The most common use of this preparation is as a feed additive which is added to other carbohydrate sources used for livestock feeding, the most important livestock types being pigs and chickens, as well as newborn calves. However, as fed to calves, the preparation is more commonly used as a milk replacement by suspending the preparation in a liquid before feeding. This is formulated either as a solid which may subsequently be made up in liquid form by the livestock raiser, or as a liquid concentrate which is diluted before feeding. Although the constituency is smaller in number, soybean preparations are also used as feeding supplements for human infants, particularly those who exhibit an intolerance for milk products.
The problem of trypsin inhibition has also been studied from a purely research viewpoint. It is known that STI reacts with bovine trypsin by specifically binding to the reactive site of the trypsin; the STI itself being hydrolyzed at the interface due to the action of the inhibited trypsin itself. (Laskowski and Sealock, Enzymes, 3rd edition, 375 (1971); Finkenstadt et al., Proceedings of the International Conference of Proteinase Inhibitors, Second, 389 (1974). The mechanism of this inhibition is reasonably well understood. Mattis and Laskowski, Biochemistry 12: 2239 (1973); Ruhlmann et al., Journal of Molecular Biology, 77: 417 (1973); Huber et al., Journal of Molecular Biology, 89: 73 (1974), and Sweet et al., Biochemistry 13: 4212 (1974). It appears that a fairly tight complex is formed between the inhibitor and the trypsin.
Incubation of catalytic amounts of trypsin with STI results in specific hydrolysis of a single peptide bond, the reactive site. This hydrolysis leads to the establishment of an equilibrium between virgin (reactive site peptide bond intact) and modified (reactive site peptide bond hydrolyzed) inhibitor. Both virgin and modified STI are inhibitors of trypsin, so this hydrolysis will not by itself inactivate STI. Once the modified inhibitor is formed, however, it can be inactivated by further reaction with carboxypeptidase B. This enzyme removes an amino acid (arginine 163) from modified STI. The product of this reaction (des-Arg STI) is no longer capable of inhibiting trypsin. Although trypsin can catalyze the conversion of virgin to modified STI, it does so at such a slow rate (several days at neutral pH) that trypsin cannot be used effectively to inactivate STI.
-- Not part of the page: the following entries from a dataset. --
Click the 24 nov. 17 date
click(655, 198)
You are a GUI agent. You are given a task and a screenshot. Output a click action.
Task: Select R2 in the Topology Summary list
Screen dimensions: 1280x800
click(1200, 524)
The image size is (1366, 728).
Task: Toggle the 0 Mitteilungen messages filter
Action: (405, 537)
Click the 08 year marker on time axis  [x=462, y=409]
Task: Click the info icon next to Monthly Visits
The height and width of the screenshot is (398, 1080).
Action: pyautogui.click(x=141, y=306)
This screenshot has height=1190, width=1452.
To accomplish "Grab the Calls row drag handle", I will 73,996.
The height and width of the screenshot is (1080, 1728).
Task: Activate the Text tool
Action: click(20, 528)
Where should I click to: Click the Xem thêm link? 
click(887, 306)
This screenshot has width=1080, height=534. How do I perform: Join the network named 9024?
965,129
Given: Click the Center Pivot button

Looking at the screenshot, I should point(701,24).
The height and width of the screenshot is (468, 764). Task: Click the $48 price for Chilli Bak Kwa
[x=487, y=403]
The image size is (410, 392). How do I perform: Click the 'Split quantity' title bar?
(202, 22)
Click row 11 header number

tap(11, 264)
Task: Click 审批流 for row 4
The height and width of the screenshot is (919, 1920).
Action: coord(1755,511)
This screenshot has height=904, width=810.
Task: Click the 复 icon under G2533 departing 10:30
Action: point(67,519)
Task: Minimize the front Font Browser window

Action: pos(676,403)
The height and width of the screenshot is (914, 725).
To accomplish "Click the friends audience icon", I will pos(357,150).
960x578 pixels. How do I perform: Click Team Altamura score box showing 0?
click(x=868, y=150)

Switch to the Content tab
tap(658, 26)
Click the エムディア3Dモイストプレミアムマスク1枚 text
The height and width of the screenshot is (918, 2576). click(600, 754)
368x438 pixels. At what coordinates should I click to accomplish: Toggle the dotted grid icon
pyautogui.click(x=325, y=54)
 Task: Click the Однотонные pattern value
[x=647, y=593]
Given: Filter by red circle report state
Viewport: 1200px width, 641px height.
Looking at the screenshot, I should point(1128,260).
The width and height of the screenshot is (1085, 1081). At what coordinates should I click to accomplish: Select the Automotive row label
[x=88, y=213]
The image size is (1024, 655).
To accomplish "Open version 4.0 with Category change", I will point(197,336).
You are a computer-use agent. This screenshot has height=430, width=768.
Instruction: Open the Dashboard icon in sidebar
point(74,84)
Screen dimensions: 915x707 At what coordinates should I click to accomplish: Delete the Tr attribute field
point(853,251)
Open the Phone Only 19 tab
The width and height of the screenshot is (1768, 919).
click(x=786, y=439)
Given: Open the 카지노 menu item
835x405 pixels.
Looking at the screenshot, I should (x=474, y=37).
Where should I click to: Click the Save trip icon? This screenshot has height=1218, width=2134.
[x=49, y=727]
It has recently been shown, using purified STI, that a starfish, Dermasterias imbricata, contains a trypsin enzyme (DIT.sub.1) which is capable of converting virgin to modified STI at an extremely rapid rate (several minutes at neutral pH (Estell and Laskowski, Biochemistry 19: 124, 1980)). Thus, STI activity can be permanently destroyed by use of this enzyme in combination with another supplementary proteolytic enzyme, for example, carboxypeptidase B, which inactivates the modified STI.
The present invention, therefore, in providing DIT.sub.1, offers a solution to the problem of detraction due to the presence of soybean trypsin inhibitor (STI) from desirability of use of soybean as a food.